Strona:PL Dumas - Józef Balsamo.djvu/261

Z Wikiźródeł, wolnej biblioteki
Ta strona została przepisana.

— Dobrze idzie — pomyślała — nie pojadę do Paryża.
Myśli jej towarzyszyło westchnienie.
— Wiesz — rzekła opierając się łokciami na oknie — wiesz, że państwo wyjeżdżają z Taverney.

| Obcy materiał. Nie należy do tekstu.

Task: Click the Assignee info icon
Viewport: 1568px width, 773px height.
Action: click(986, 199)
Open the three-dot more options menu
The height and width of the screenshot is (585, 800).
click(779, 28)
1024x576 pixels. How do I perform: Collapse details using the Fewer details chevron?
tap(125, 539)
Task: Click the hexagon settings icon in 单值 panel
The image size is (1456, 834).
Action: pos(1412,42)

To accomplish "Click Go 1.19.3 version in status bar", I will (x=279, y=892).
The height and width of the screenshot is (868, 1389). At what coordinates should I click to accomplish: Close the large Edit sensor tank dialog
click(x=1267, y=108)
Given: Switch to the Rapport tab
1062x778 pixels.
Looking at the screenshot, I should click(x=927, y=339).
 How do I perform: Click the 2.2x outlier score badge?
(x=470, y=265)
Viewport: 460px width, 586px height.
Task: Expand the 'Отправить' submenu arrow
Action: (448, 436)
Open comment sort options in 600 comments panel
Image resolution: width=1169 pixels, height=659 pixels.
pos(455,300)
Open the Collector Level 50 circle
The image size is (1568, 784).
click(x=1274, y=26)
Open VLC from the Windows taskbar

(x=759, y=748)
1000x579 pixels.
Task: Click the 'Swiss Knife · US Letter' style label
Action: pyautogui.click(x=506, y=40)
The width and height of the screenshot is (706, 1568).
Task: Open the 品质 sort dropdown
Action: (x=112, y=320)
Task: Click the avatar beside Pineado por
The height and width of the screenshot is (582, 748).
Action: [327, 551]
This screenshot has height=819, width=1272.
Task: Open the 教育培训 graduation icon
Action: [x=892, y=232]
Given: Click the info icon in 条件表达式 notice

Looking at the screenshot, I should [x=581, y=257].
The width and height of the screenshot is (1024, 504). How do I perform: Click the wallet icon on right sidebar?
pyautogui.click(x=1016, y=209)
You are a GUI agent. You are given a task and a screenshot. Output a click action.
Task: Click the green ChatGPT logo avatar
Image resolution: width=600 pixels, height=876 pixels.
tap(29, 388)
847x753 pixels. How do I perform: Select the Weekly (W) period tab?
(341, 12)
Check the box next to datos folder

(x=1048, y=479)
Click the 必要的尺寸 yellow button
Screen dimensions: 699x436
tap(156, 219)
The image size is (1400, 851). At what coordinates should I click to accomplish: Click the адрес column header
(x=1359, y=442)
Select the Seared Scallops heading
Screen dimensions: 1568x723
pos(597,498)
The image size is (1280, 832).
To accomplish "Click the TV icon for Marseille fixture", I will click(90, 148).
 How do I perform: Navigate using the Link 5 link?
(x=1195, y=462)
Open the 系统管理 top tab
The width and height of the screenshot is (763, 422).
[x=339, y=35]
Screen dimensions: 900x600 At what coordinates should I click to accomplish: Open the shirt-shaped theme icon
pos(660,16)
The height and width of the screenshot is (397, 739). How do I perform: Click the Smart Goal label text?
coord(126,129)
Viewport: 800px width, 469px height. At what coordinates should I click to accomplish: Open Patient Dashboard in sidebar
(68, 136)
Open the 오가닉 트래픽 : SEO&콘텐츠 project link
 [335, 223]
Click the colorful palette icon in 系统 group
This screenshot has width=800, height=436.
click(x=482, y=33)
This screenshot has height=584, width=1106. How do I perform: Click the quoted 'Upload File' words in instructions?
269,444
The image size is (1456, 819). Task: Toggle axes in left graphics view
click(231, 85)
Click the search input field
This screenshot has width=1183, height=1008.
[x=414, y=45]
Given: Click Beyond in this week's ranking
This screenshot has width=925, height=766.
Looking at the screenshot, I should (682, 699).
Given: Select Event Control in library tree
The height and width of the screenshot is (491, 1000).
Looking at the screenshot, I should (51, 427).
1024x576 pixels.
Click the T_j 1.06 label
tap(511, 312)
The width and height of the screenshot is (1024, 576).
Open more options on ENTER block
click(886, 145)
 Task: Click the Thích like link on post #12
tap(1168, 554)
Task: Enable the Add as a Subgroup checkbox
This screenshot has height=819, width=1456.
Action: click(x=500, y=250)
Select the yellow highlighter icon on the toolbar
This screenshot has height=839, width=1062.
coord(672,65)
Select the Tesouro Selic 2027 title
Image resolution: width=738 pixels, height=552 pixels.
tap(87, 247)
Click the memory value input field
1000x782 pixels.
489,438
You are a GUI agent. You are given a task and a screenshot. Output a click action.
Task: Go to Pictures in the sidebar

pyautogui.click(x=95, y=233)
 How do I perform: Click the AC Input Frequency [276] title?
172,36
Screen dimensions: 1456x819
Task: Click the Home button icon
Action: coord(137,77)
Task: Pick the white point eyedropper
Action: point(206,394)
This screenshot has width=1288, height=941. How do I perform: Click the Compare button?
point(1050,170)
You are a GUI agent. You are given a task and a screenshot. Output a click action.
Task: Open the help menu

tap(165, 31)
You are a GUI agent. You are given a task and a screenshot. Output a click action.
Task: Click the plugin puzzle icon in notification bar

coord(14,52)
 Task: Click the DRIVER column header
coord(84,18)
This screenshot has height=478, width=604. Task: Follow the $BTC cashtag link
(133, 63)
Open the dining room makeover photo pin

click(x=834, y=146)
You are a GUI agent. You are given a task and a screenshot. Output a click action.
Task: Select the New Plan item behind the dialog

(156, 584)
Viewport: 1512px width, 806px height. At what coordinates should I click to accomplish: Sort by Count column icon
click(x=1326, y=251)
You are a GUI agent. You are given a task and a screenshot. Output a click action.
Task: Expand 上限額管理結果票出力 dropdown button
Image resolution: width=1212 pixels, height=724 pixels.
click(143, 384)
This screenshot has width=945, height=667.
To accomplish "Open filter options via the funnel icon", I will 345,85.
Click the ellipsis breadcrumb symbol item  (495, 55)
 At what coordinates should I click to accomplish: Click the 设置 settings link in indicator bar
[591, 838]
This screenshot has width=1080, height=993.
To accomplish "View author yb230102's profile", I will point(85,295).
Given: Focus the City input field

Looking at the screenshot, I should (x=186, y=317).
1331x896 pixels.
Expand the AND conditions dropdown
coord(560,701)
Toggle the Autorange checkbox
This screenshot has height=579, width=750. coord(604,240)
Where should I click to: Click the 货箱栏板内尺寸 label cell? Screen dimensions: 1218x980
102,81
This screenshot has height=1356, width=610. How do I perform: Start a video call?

— Wiem — odpowiedział Gilbert.
— A wiesz dokąd jadą?
— Do Paryża.
— Wiesz, że i ja jadę także?
— Nie, o tem nie wiedziałem.
— A cóż ty na to?
— Jeżeli ci to sprawia przyjemność, to i owszem, winszuję...
— Jak, jak powiedziałeś?
— Powiedziałem: jeżeli sprawia ci to przyjemność — to ci szczerze winszuję.
— To zależy — odpowiedziała Nicolina.
— A więc znowu masz mi coś do powiedzenia?
— Chcę ci powiedzieć, że od ciebie tylko zależy, ażeby mi się nie podobało.
— Nie rozumiem — odparł Gilbert, siadając w ten sposób na oknie, że kolanami dotykał rąk Nicoliny, i że mogli prowadzić rozmowę, ukryci w bluszczach otaczających ich głowy.
Nicolina spojrzała czule na Gilberta, a on uczynił szyją i ramionami ruch, mający oznaczać, że nic zgoła nie rozumie.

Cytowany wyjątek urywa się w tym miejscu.